-- PASSAGE --
Exiled for empowering the abused girls of Zimbabwe

Betty Makoni, founder of Girl Child Network

“Betty you know I love what you do, but just get up and go!” said a government sympathiser who admired Betty’s work, “They are finding a way to get rid of you.” After numerous arrests, this was the last warning for Betty Makoni from Mugabe’s not-so-merry men. Her crime? Empowering a movement of girls across Zimbabwe to stand up for their rights and speak out against the injustice of abuse.

At the time of our visit, we still hadn’t met Betty, just spoken on the phone from her new home in Essex. This was enough to give us a flavour of Betty’s character… tenacious, passionate and powerful. But the two days we spent with her organisation in Zimbabwe, Girl Child Network (GCN), gave us a whole new sense of this formidable woman. To hundreds of thousands of Zimbabwean girls, Betty Makoni is an icon.

Like many social entrepreneurs, Betty has a personal motivation behind her work. Perfectly at ease with sharing her story, she told us, “When I was raped as a child, I knew I had been wronged and I also knew I wasn’t the only one.”  She also grew up a witness to the cruelty of her father who regularly beat her mother. “I pleaded with my mother to report her suffering to a police officer but she said she couldn’t do it. The family is our nucleus and we have to stay together – that is the mantra of our country.”

When Betty was nine, her father raised his hand one too many times. For Betty’s mum, this marked the end of her life. For Betty, this marked the beginning of her life’s work.  Resilient and defiant, she didn’t repress her feelings, “My mother didn’t have an opportunity to change her life; there was no platform to stand up and speak out. From this day, I knew I had to change things.”

Against the odds, Betty successfully brought up her five siblings under the same roof as her father (he denied charges and was let off) and became a teacher at Zengeza Secondary School, Harare. Her first step towards changing things was setting up an informal club with a strict ‘girls only’ policy. Here, with Betty as their mentor, friends would discuss the abuses they were suffering at the hands of ‘trusted’ male teachers, fathers and brothers alike. In 1998, more than a decade on from her mum’s death, a desperate young pupil confided in Betty that she’d been raped by her mother’s boyfriend at knife point.  Betty told us, “Her story was the final straw, it convinced me to quit my job to start a movement.”

-- MATERIAL PROVIDED --
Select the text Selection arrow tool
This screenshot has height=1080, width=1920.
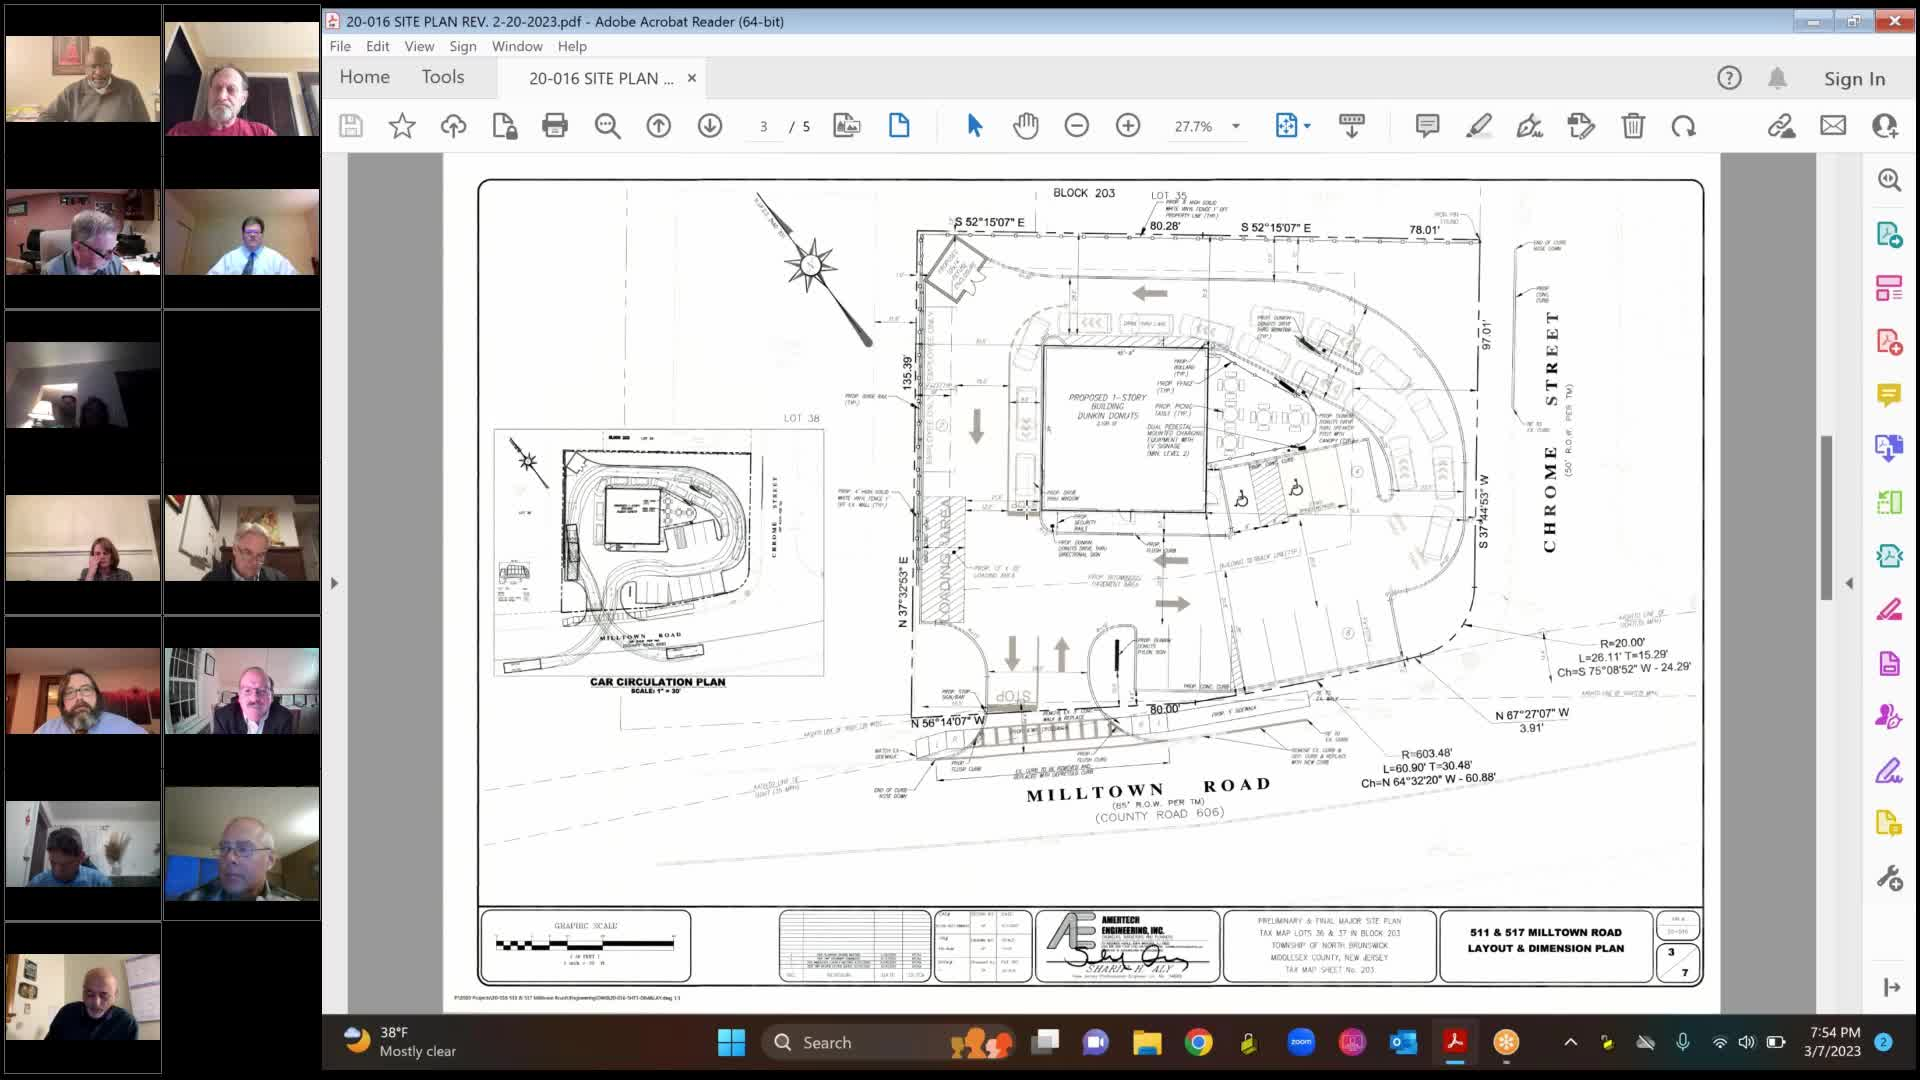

-- TASKS TO PERFORM --
1 > From the Betty Makoni profile, write out the text that begins at the words "Betty Makoni, founder" and stops after "injustice of abuse.".
2 > In the Betty Makoni profile, where did Betty become a teacher?

-- PER-TASK OUTPUTS --
1 >
Betty Makoni, founder of Girl Child Network

“Betty you know I love what you do, but just get up and go!” said a government sympathiser who admired Betty’s work, “They are finding a way to get rid of you.” After numerous arrests, this was the last warning for Betty Makoni from Mugabe’s not-so-merry men. Her crime? Empowering a movement of girls across Zimbabwe to stand up for their rights and speak out against the injustice of abuse.

2 > Zengeza Secondary School, Harare.